The glue guard 16 is a recessed groove section provided so that it is nearly parallel to the row of nozzles 14. By providing the glue guard 16, when the nozzle plate 10 is bonded to the pressure chamber substrate 20, which is the upper layer substrate, with adhesive, there is less risk of excess adhesive getting into the nozzle 14.

In FIG. 2, one glue guard 16 is provided on each side of the nozzle 14, but the position and number of glue guards are not limited to this.

Next, the manufacturing method of the inkjet head 1 of the embodiment is described, focusing on the manufacturing method of the nozzle plate 10.

FIG. 3 is a flowchart showing the procedure of the process for manufacturing the nozzle plate 10 (nozzle plate manufacturing process). FIGS. 4A to 4D are top views and cross-sectional views along the A-B line illustrating the nozzle plate manufacturing process.

As shown in FIG. 4A to FIG. 4D, according to the nozzle plate manufacturing process for the embodiment, multiple nozzle plates 10 can be manufactured simultaneously from a single base material.

In the nozzle plate manufacturing process, first, as shown in FIG. 4A, the portion of the first surface 11a of the substrate 11 that is to be subjected to external shaping in step S106 which is a later process is subjected to grooving (half etching) by a wet etching process to form the recess 15 (Step S101).

The wet etching process can be performed by forming a resist mask on the substrate 11, excluding the grooving area, and immersing it in the etchant. It is sufficient that the resist mask is able to protect the substrate 11 against the etchant, and the resist mask can be made of inorganic material such as silicon, for example. As an etchant, for example, if the substrate 11 is a SUS base material, a neutral salt etchant, which is an aqueous solution containing ferric chloride (FeCl2), copper chloride (CuCl₂) or the like is generally used. When the substrate 11 is a silicon substrate, a mixture of nitric acid (HNO₃) and hydrofluoric acid (HF) is generally used.

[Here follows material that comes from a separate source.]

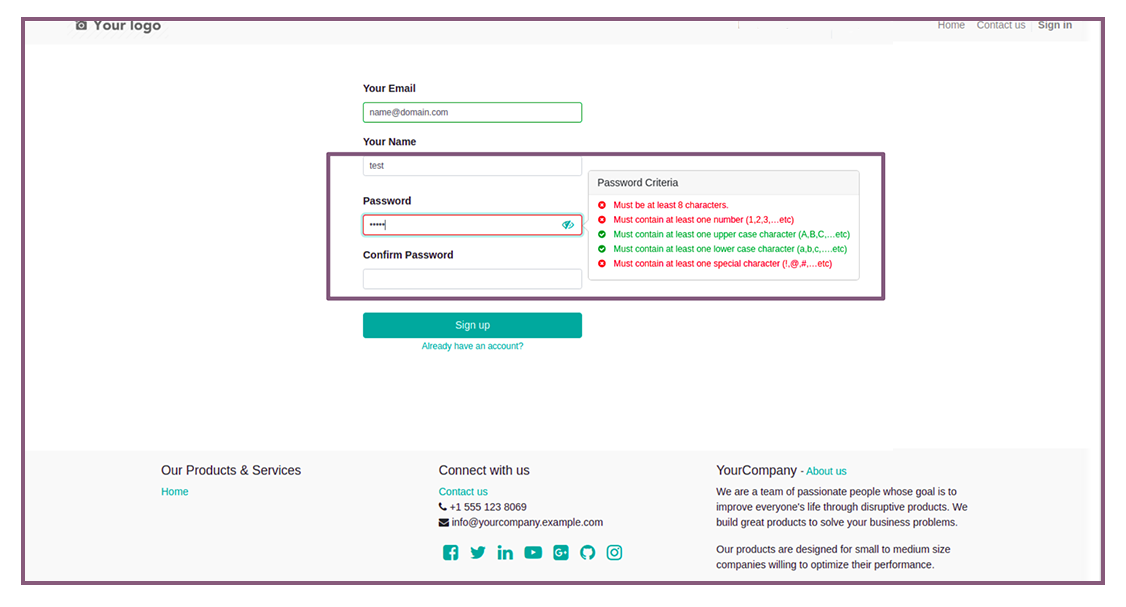Open the Google Plus social icon
The width and height of the screenshot is (1126, 607).
[561, 552]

However, it is not limited to this, and any of the known etchants can be selected.

After the wet etching process, the resist mask is removed from the surface of the substrate 11.

In the grooving process, the glue guard 16 which is the concave groove section parallel to the row of nozzles 14 to be formed is formed at the same time.

Next, as shown in FIG. 4B, punching is performed on the substrate 11 to form the nozzles 14 (Step S102).

As the punching, the tool is used to press the substrate 11. Specifically, one side of the nozzle forming portion of the tool and the first surface 11a of the substrate 11 are made to face each other, and the nozzle forming portion is pressed against the first surface 11a. As a result, nozzle recesses which are concave toward the second surface 11b are formed on the first surface 11a, and nozzle convex portions are formed on the second surface 11b.

Next, the nozzle convex portions protruding from the second surface 11b are polished and removed (Step S103). Then, the nozzles 14 are opened on the second surface 11b.

As a result, the substrate 11 has nozzles 14 that penetrate from the first surface 11a to the second surface 11b.

Next, the protective film 12 is formed on the nozzle plate 10, and the water repellent film 13 is formed on the second surface 11b, which is the ink ejection surface side (Step S104).

First, the surface of the substrate 11 is cleaned to remove foreign matter adhering to the substrate 11. The method of cleaning the substrate 11 can be, for example, US cleaning.

After cleaning the substrate 11, an ion bombardment treatment is performed on the surface of the substrate 11. Ion bombardment treatment is a treatment in which physical effects are exerted on the material to be treated by bombarding the material to be treated with ions in a reduced pressure environment.

This ion bombardment treatment removes impurities and thin oxide films from the surface of the substrate 11 to clean it and improve the adhesion property of the protective film 12. In addition, oxidation of the surface of the substrate 11 is suppressed.

After ion bombardment treatment, the protective film 12 is formed on the surface of the substrate 11 by the plasma CVD method, and the substrate 11 having the protective film 12 is cleaned to remove foreign matter adhering to the protective film 12. The method of cleaning the protective film 12 can be US cleaning as described above.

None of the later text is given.